- PROBLEM TO SOLVE
Put each line of the material below into a Markdown table with the columns "Row" and "Line," numbering the rows in order and skipping blank lines. Leave the pictures out of your answer.

Rows from a screen grounding dataset:
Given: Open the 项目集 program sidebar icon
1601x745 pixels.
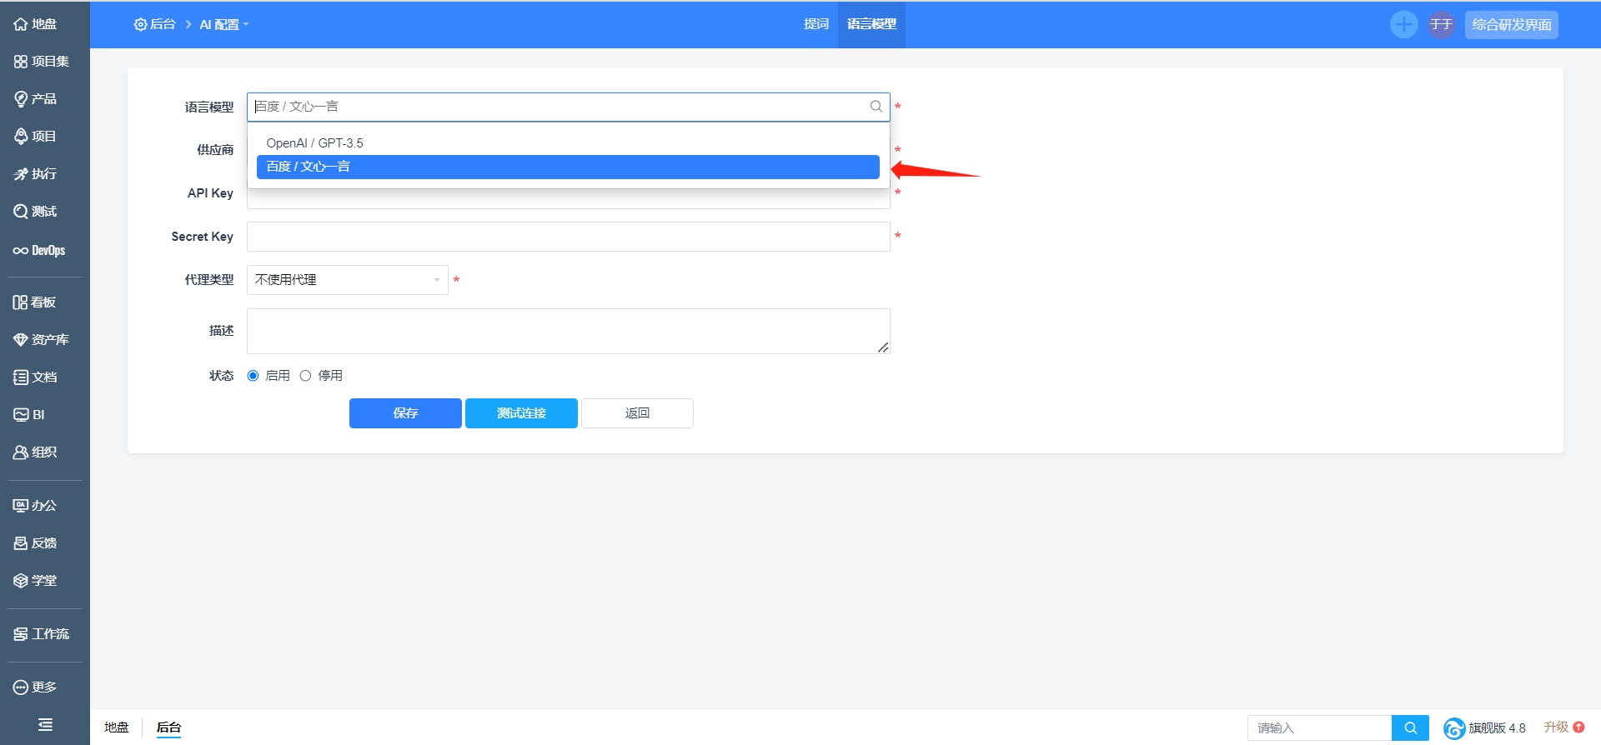Looking at the screenshot, I should click(x=42, y=62).
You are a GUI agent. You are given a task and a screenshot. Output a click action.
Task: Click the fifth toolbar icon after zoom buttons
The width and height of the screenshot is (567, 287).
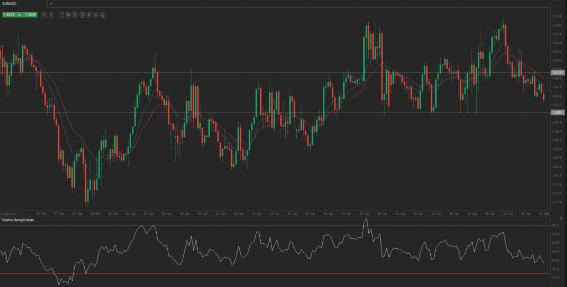[x=89, y=14]
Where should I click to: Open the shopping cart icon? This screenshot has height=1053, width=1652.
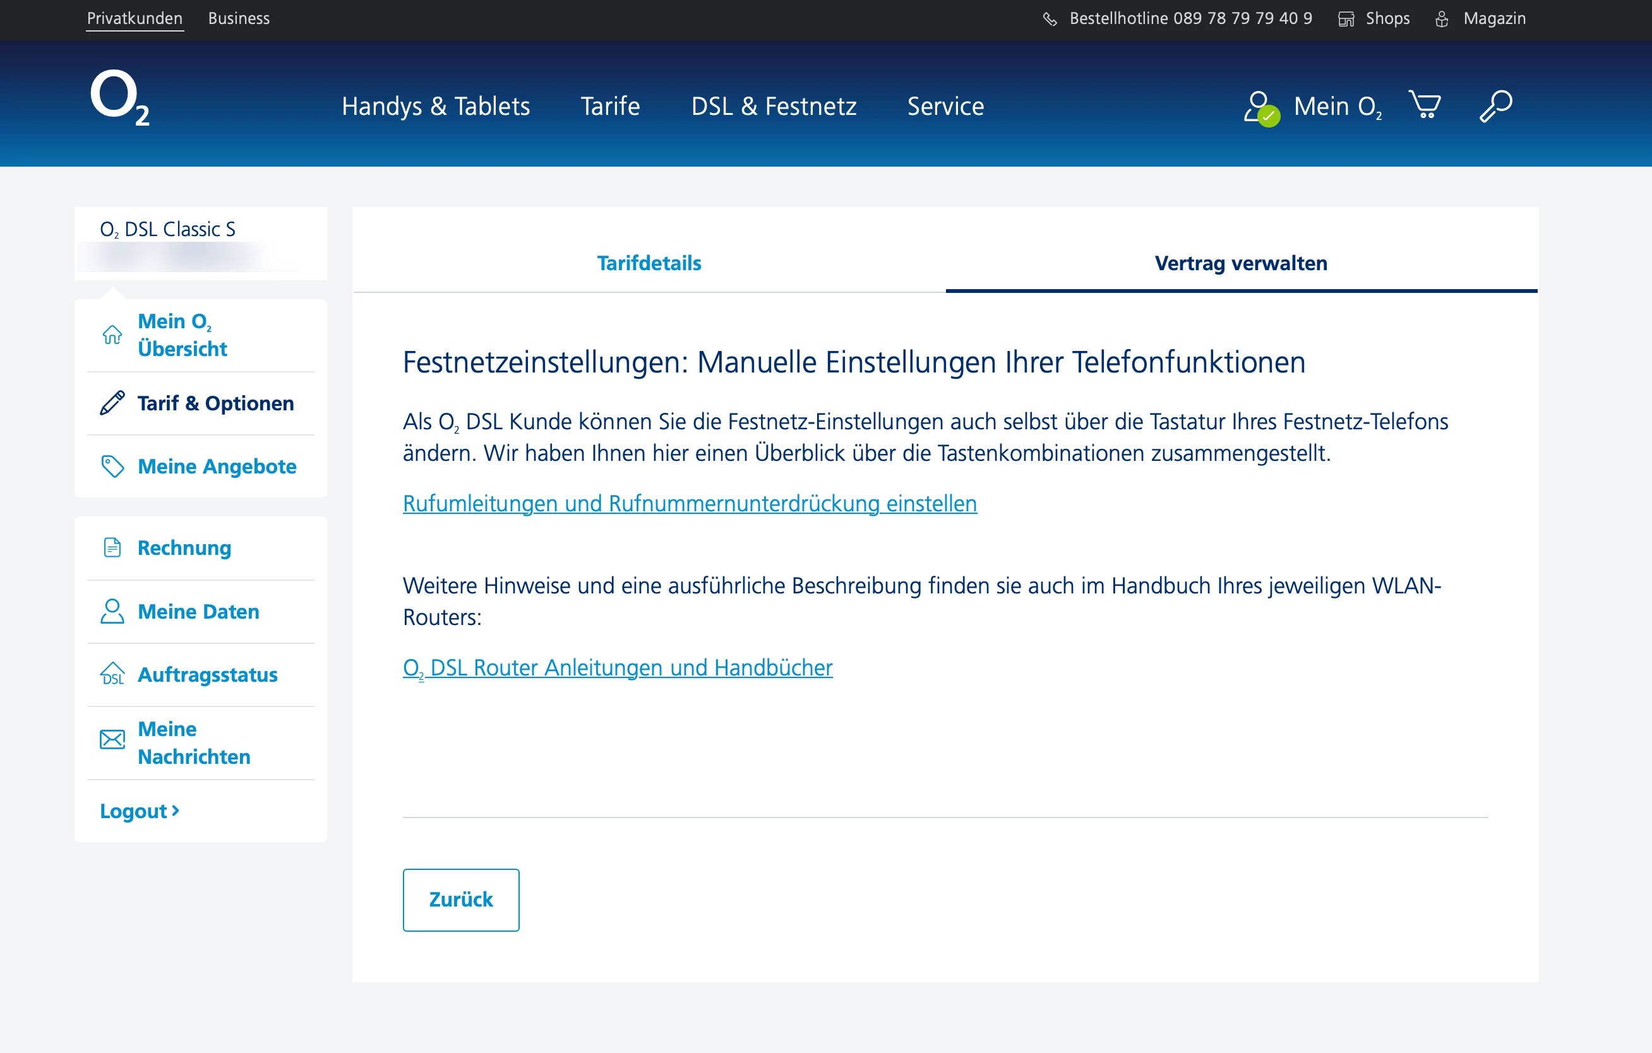click(1424, 105)
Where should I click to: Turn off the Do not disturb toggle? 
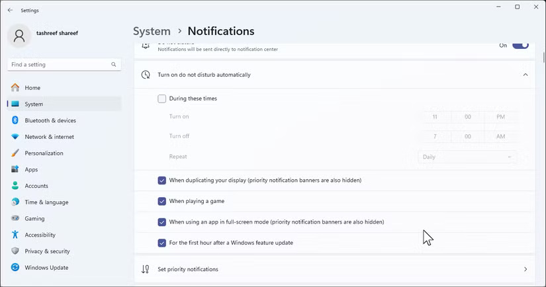click(x=520, y=46)
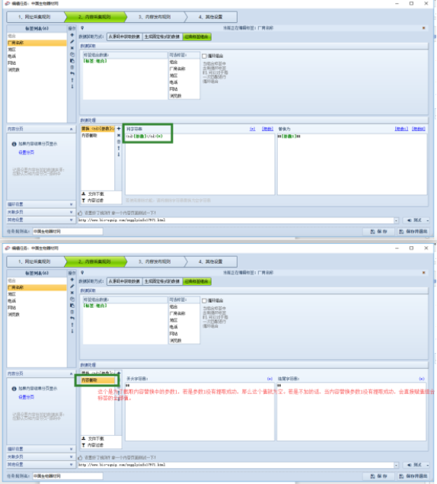
Task: Expand the 关联多页 section in lower window
Action: 40,457
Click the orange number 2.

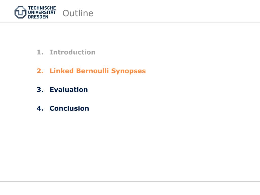pyautogui.click(x=40, y=71)
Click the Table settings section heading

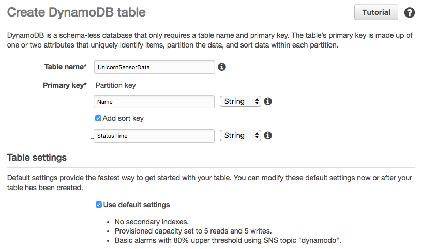pyautogui.click(x=37, y=158)
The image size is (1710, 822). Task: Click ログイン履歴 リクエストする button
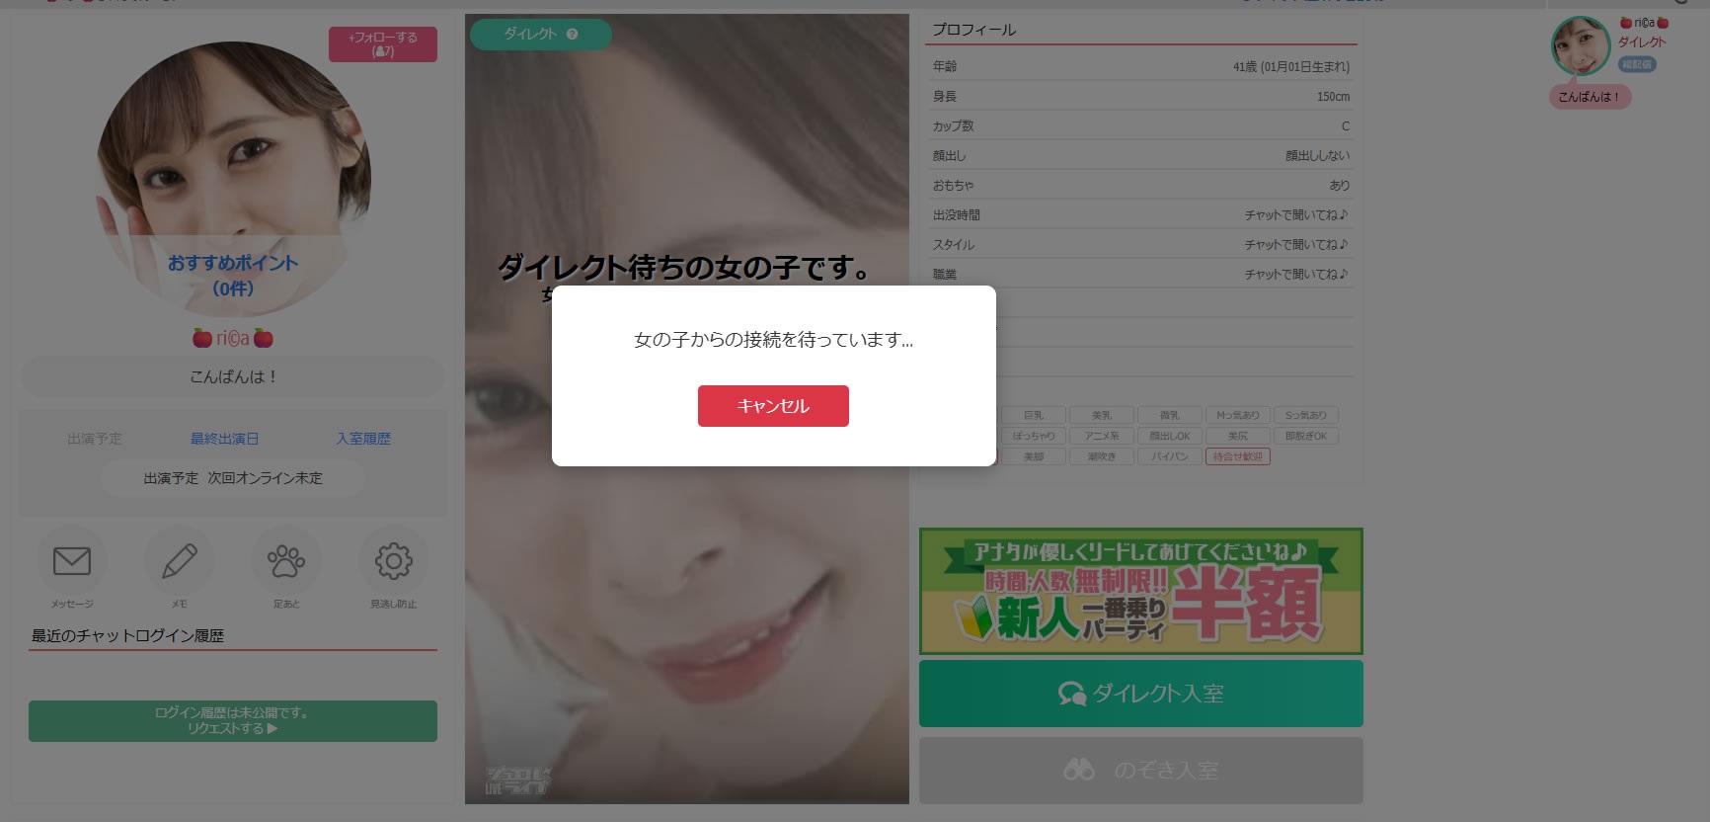tap(232, 720)
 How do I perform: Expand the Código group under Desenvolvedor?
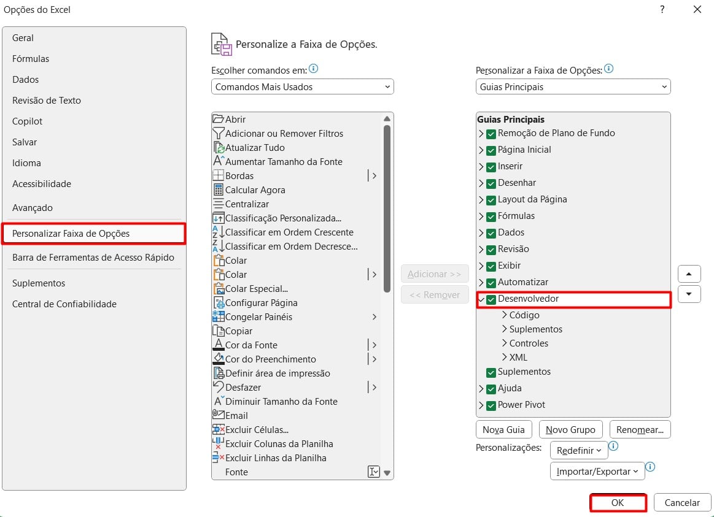(x=505, y=315)
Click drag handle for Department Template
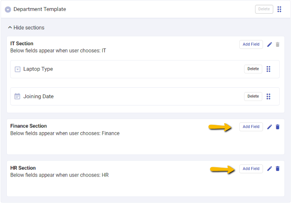294x204 pixels. coord(280,9)
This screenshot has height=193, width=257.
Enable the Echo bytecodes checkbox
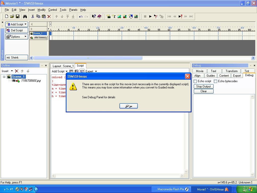(215, 81)

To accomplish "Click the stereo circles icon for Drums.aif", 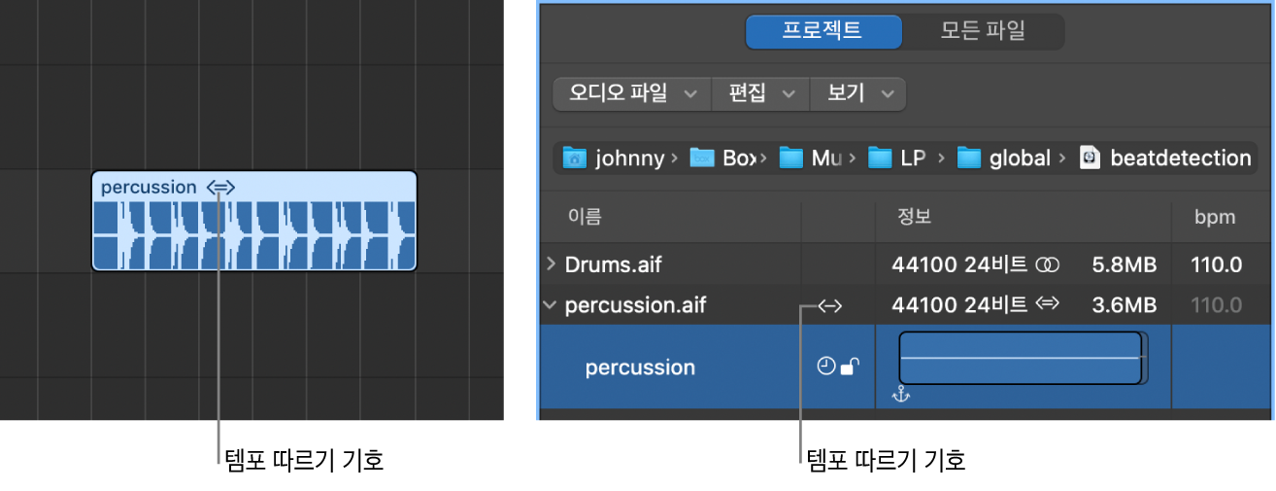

- ANSWER FOR THE TASK
| Row | Line |
|---|---|
| 1 | Given: Open the 项目集 program sidebar icon |
| 2 | 1601x745 pixels. |
| 3 | Looking at the screenshot, I should click(x=42, y=62). |
| 4 | You are a GUI agent. You are given a task and a screenshot. Output a click action. |
| 5 | Task: Click the fifth toolbar icon after zoom buttons |
| 6 | The width and height of the screenshot is (567, 287). |
| 7 | [x=89, y=14] |
| 8 | Where should I click to: Open the shopping cart icon? This screenshot has height=1053, width=1652. |
| 9 | click(1424, 105) |
| 10 | Where should I click to: Turn off the Do not disturb toggle?  |
| 11 | click(x=520, y=46) |
| 12 | Task: Expand the 关联多页 section in lower window |
| 13 | Action: 40,457 |
| 14 | Click the orange number 2. |
| 15 | pyautogui.click(x=40, y=71) |
| 16 | Click the Table settings section heading |
| 17 | pyautogui.click(x=37, y=158) |
| 18 | The image size is (1710, 822). Task: Click ログイン履歴 リクエストする button |
| 19 | tap(232, 720) |
| 20 |  How do I perform: Expand the Código group under Desenvolvedor? |
| 21 | (x=505, y=315) |
| 22 | Click drag handle for Department Template |
| 23 | 294x204 pixels. coord(280,9) |
| 24 | This screenshot has height=193, width=257. |
| 25 | Enable the Echo bytecodes checkbox |
| 26 | (215, 81) |
| 27 | To accomplish "Click the stereo circles icon for Drums.aif",  |